Objective: To evaluate the effect of liposomes mediated plasmid encoding endostatin (ES) for inhibiting experimental corneal neovascularization (CNV).
Methods: Thirty New Zealand albino rabbits were sutured on the superior cornea. Animals were randomly divided into 3 groups. Different reagents were injected at each group:liposomes and plasmid encoding human ES complex in the group 1, liposomes and carrier plasmid complex in the group 2 and saline in the group 3. The occurrence and development of CNV were observed by slit-lamp microscope 3, 7, 14, 21 and 28 days after suturing, the size of CNV area was measured and calculated. Immunohistochemistry was used to detect the ES protein expression in cornea and limbus at different time points.
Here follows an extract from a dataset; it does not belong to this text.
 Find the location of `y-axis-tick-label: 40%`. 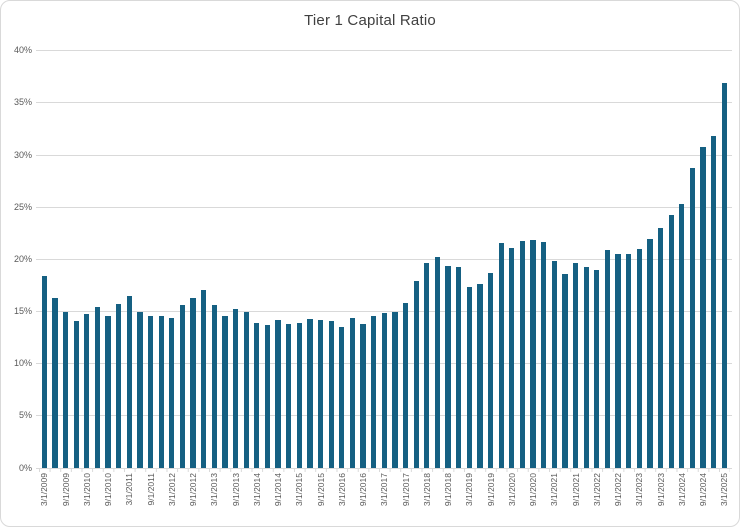

y-axis-tick-label: 40% is located at coordinates (22, 50).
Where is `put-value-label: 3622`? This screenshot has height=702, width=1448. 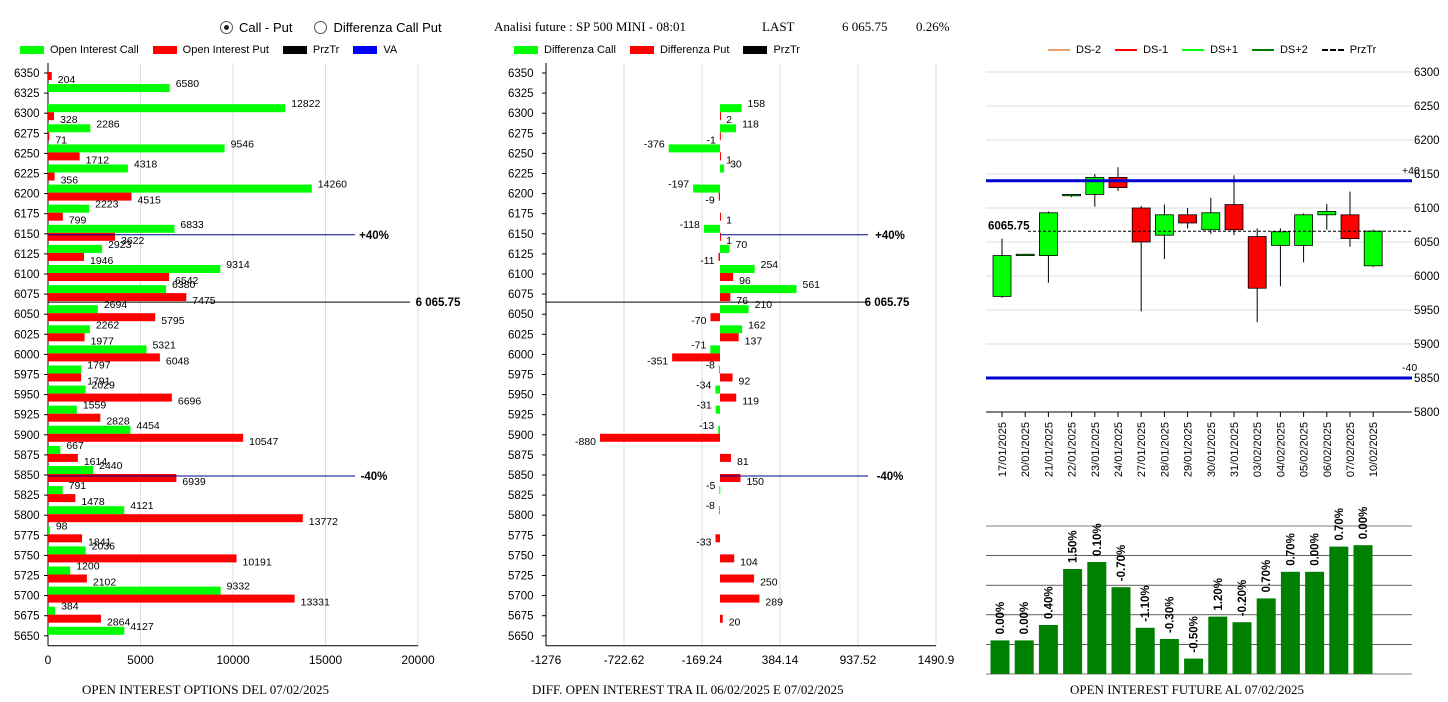 put-value-label: 3622 is located at coordinates (133, 241).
Results: The appearance time of CNV was (6.85 +/- 0.69) d in group 1, (3.43 +/- 0.53) d in group 2 and (3.14 +/- 0.69) d in group 3. Significant difference in appearance time of CNV was found between the group 1 and the others (F = 100.24, P < 0.05). No significant difference was found between the group 2 and group 3. The size of CNV areas of group 1 were significantly smaller than that of the groups 2 and 3 at every time point (F = 72.662, 75.601, 27.729; P < 0.05). ES protein expression in group 1 was detected at superior limbus and the cornea, with the highest level of expression at 3 days, gradually decreased after 7 days and had a very small quantity of expression at 28 days. ES protein expression was not detected in the groups 2 and 3.
Conclusion: Liposomes mediated plasmids encoding ES can be transferred to cornea and limbus tissues by subconjunctival injection, with the highest levels of expression at 3 days posttransfer and can suppress corneal neovascularization at certain degrees.